Source records

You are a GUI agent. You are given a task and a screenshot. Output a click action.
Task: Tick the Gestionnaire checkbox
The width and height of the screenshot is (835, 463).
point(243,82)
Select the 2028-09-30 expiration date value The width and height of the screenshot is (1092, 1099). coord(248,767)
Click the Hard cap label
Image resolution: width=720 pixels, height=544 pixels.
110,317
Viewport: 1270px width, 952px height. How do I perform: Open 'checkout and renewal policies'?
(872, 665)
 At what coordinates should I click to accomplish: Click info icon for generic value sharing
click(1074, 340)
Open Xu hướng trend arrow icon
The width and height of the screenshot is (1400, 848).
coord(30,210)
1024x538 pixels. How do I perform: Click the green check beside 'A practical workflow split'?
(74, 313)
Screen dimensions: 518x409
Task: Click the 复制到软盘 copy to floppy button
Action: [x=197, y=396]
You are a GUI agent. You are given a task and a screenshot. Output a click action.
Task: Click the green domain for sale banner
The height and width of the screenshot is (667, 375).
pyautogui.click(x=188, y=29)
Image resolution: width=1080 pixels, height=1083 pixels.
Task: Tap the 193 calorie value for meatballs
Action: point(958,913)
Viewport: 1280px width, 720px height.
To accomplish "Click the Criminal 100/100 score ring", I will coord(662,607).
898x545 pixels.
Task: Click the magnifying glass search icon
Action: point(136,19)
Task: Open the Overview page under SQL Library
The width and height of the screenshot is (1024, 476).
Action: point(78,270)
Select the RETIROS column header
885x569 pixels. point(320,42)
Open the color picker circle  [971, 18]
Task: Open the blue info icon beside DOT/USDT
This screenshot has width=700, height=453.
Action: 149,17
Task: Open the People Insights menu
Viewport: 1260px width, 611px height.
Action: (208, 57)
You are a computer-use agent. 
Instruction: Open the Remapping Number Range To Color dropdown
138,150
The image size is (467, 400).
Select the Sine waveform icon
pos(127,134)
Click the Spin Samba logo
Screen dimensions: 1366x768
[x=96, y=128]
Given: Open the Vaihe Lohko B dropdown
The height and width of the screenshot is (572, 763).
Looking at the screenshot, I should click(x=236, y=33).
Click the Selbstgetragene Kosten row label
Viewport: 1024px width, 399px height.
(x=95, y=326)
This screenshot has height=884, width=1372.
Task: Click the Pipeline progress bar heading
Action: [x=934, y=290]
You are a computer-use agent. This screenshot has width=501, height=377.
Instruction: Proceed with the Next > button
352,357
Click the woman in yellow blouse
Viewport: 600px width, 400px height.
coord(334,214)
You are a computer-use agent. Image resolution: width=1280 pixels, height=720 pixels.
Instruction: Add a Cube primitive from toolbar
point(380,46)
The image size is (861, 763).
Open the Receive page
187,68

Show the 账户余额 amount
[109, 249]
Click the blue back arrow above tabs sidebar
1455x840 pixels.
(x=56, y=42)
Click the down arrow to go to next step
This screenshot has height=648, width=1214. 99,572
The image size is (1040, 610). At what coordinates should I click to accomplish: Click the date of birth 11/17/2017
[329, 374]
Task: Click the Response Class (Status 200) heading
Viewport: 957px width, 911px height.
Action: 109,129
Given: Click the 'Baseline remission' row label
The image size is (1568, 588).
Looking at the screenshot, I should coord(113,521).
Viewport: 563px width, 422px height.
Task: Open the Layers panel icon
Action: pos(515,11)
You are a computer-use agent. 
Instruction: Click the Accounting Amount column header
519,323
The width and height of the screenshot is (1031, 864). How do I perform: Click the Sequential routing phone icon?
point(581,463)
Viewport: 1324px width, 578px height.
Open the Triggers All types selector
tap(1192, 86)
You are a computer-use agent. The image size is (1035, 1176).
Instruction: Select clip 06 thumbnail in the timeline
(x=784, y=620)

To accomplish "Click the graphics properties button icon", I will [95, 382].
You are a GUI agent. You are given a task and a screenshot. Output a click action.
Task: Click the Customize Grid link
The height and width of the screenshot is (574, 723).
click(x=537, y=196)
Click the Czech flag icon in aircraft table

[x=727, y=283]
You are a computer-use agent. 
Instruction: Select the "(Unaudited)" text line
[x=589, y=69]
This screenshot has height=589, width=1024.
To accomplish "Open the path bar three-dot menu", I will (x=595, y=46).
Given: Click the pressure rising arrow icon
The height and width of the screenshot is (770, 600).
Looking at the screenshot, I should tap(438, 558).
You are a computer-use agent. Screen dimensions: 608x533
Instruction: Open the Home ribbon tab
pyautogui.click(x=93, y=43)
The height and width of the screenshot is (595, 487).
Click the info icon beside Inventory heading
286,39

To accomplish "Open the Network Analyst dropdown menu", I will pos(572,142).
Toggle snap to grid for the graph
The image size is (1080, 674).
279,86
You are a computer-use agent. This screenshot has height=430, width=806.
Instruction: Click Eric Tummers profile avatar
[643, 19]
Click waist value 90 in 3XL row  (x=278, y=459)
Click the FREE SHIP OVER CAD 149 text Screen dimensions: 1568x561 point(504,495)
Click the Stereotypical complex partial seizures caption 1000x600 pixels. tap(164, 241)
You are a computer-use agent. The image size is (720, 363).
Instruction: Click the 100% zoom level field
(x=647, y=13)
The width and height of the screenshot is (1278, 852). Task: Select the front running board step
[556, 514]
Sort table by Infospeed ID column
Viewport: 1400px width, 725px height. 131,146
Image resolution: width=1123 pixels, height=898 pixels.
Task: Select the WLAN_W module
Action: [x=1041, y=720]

Your instructions: Would you please copy exactly the part of the entries above that begins at the line containing "The image size is (1080, 674)." and ends at the line containing "Click the FREE", both lines included?

Answer to this problem:
The image size is (1080, 674).
279,86
You are a computer-use agent. This screenshot has height=430, width=806.
Instruction: Click Eric Tummers profile avatar
[643, 19]
Click waist value 90 in 3XL row  (x=278, y=459)
Click the FREE SHIP OVER CAD 149 text Screen dimensions: 1568x561 point(504,495)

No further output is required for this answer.